歴史と伝統の城下町松本。のどかな田園風景安曇野。そびえたつ雄大なアルプス。自然と文化に彩られたまつもと地域の情報を、松本地域の県職員の発見を織り交ぜつつお届けします。 面白いこと新発見、知ってる人にも再発見、何だこれはの珍発見。当たり前だと思っていたことから、ローカルなことまで職員の発信する情報をお楽しみください。

拾ケ堰の見学会を実施しました!

農地整備課のCです

農地整備課では、長野県松本市から安曇野市に流れる拾ケ堰(じっかせぎ)において、毎年夏から秋にかけて、地域の小学生を対象とした施設見学会を開催しています。この見学会は、長野県拾ケ堰土地改良区が安曇野市内、松本市内の複数の小学校に呼び掛け、長野県松本地域振興局が協力し、平成12年から毎年開催しているものです。

本年も6校の小学校が参加し、この日は、安曇野市内にある三郷小学校の4年生のみなさんを対象に、社会見学のお手伝いをしました

ここで、拾ケ堰について簡単に説明します

「拾ケ堰」は、奈良井川(松本市島内)から取水し、梓川を横断、烏川(安曇野市穂高)に至る約15kmの農業用水路です。当時十の村を潤すという意味から、このような名前が付けられました。江戸時代後期に開削され、近代以降も改修が続けられ、今では1000ヘクタールもの農地に用水を供給しています。その背景には、先人たちの高い技術と知恵を生かした開削工事や測量、梓川の地下を横断するサイフォン工事などがありました。また、地域の発展に大きく貢献したことが評価され、2016年には世界かんがい施設遺産に登録されました。

 

見学会で、小学生のみなさんはまず拾ケ堰頭首工において、土地改良区職員の方から水路の成立ちや特徴について説明を受けます。その後アルプス大橋脇にある梓川サイフォン出口に移動し、農地整備課の職員とサイフォンの原理や構造、シールドマシーン(掘進機)について学びます。最後に、拾ケ堰右岸側の「じてんしゃ広場」で、実際に今と昔の測量を体験してもらいます。

ここでは、梓川サイフォン出口と、じてんしゃ広場での見学会の様子を紹介したいと思います。
梓川サイフォン出口では、まず紙芝居を使って拾ケ堰についての概要を説明しました。

次に、サイフォンの原理や構造について、模型を使って説明しました。
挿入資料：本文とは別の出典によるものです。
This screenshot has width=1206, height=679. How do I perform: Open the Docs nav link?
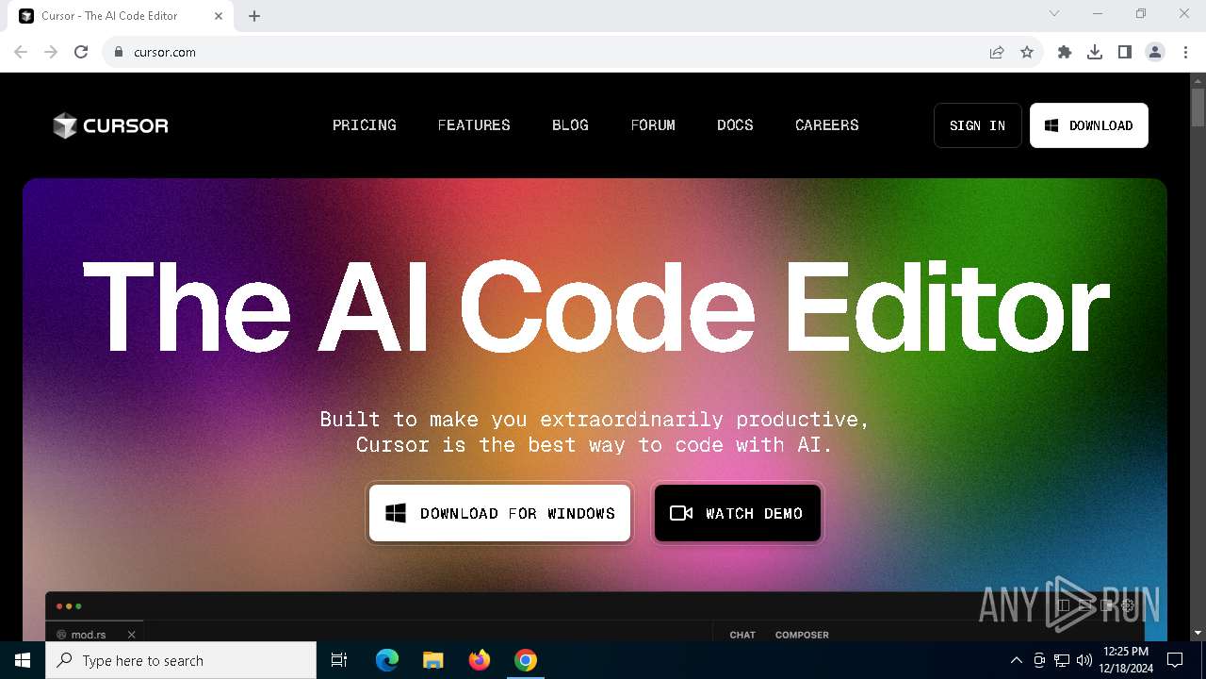tap(735, 125)
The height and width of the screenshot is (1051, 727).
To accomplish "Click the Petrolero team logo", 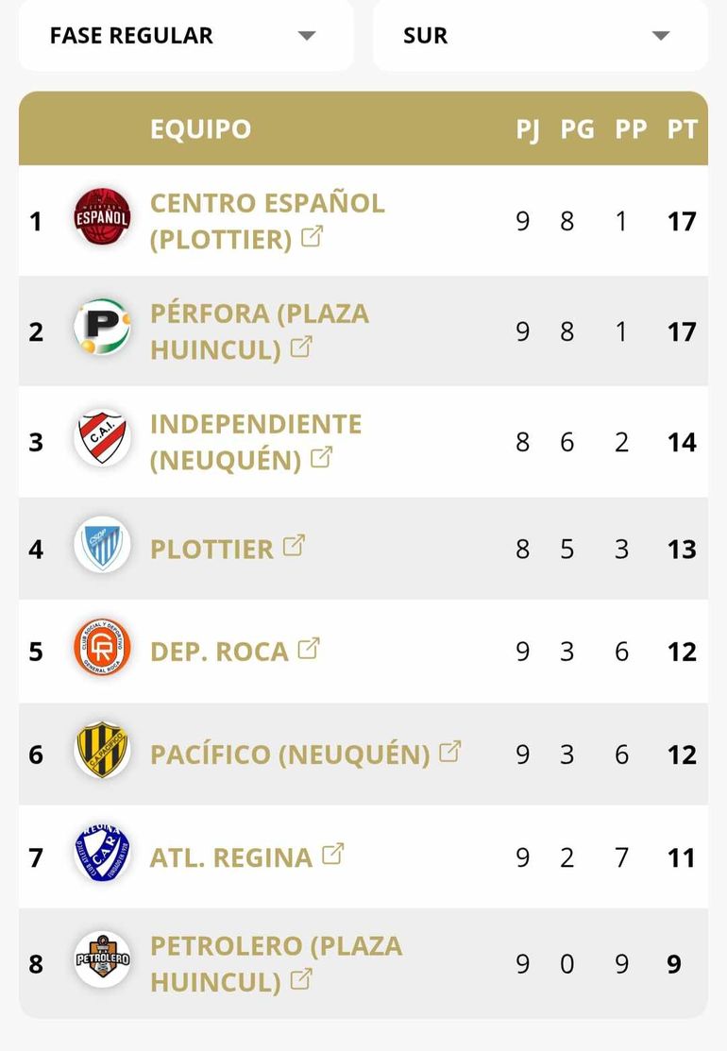I will tap(102, 961).
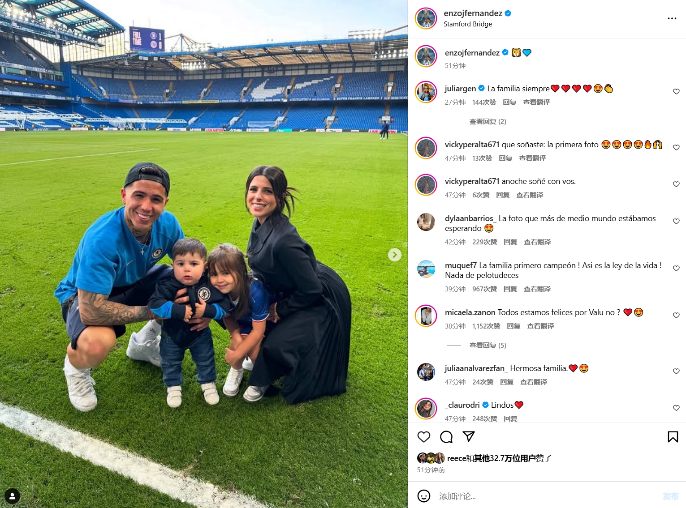Screen dimensions: 686x508
Task: Go to next photo with arrow
Action: coord(394,255)
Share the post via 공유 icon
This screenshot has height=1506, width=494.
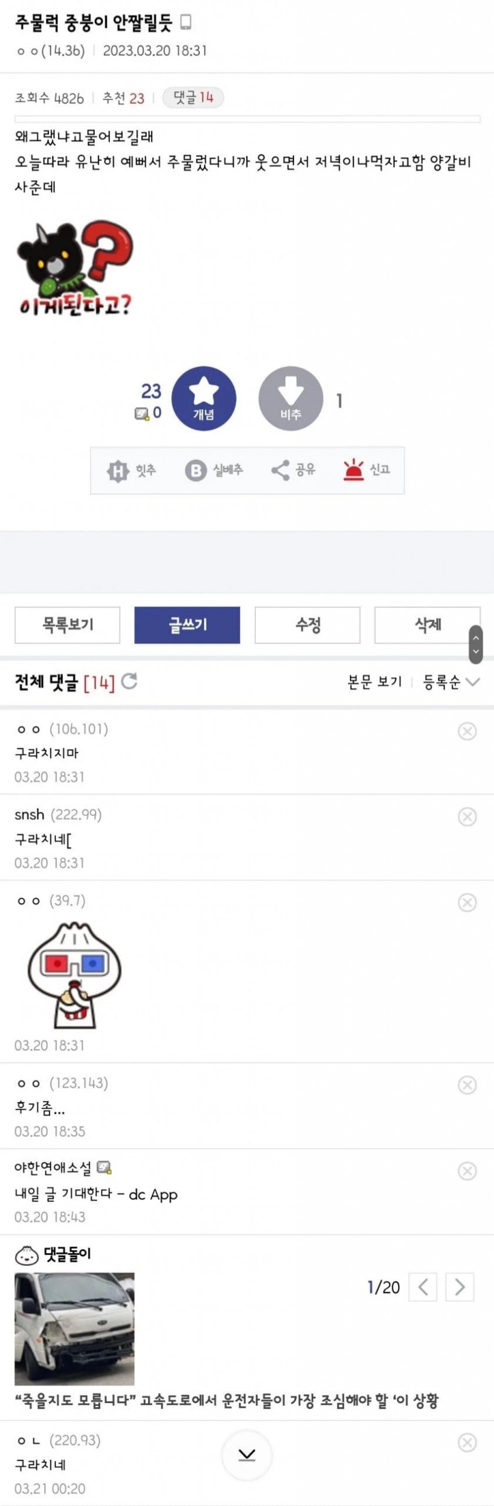coord(280,470)
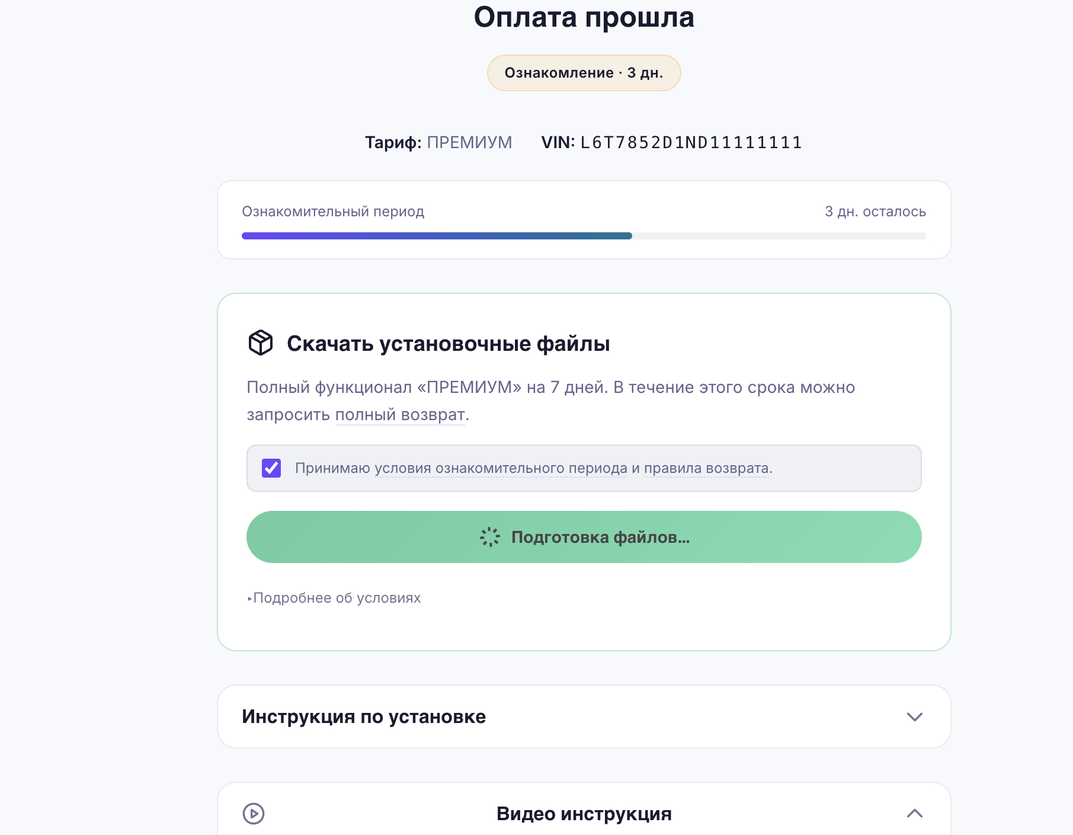Click the "3 дн. осталось" counter text
1073x835 pixels.
click(x=875, y=212)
小学生のみなさんは、模型に注がれた水がサイフォンを通って両岸で同じ水位になる様子を見て、「すご~い!」「なんでー?」と、不思議そうに聞いてくれました。

梓川サイフォンは、安定した水を確保するため、奈良井川で取水した水を梓川の下をくぐって通水しています。江戸時代は、「うしわく」や「じゃかご」というものを使用し、梓川と交差させる形で通水していましたが、大雨のたびに流され苦慮していたそうです。
そこで、大正時代にサイフォンが完成し、その後、老朽化により平成の改修を行った歴史があります。

梓川サイフォン出口には、実際に工事で使用されたシールドマシンの一部(カッターヘッドと呼ばれる部分)が記念に設置されています。その前で、シールドマシーンについて説明しました。小学生のみなさんは、マシンのカッターヘッドに実際に触れたりすることで興味を持ってくれていました。
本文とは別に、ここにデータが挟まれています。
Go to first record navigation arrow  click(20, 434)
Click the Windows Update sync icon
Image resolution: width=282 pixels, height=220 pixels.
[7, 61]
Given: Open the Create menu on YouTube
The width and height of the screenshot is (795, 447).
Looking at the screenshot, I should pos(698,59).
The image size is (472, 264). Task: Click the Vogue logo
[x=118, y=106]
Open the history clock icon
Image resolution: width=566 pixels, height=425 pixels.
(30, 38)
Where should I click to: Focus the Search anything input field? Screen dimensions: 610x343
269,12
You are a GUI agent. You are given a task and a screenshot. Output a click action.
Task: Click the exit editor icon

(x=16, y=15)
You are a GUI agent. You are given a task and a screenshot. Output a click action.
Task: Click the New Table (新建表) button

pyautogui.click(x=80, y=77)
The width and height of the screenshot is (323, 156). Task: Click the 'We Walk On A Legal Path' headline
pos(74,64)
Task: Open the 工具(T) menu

最後に、じてんしゃ広場に移動し、今と昔の測量について説明しました。拾ケ堰は流れが緩やかで、水路の傾きが1/3000となっています。それは、30m先に行って、1cmしか下がらないということであり、この傾斜をつくるためにはとても正確な測量技術が必要です。江戸時代の測量器具を復元したものと、現代の測量器具の両方を体験した小学生のみなさんは、昔の器具でも正確に高さが計測できることに感心していました。

 

 

 

 

小学生のみなさんには、安曇野の拾ケ堰が、昔から多くの人が大変な苦労をして作られた歴史を知っていただけたかと思います。
今後も、この美しい農村景観を作り上げている拾ケ堰が世代を超えて守られ、伝承されていくことを期待しています。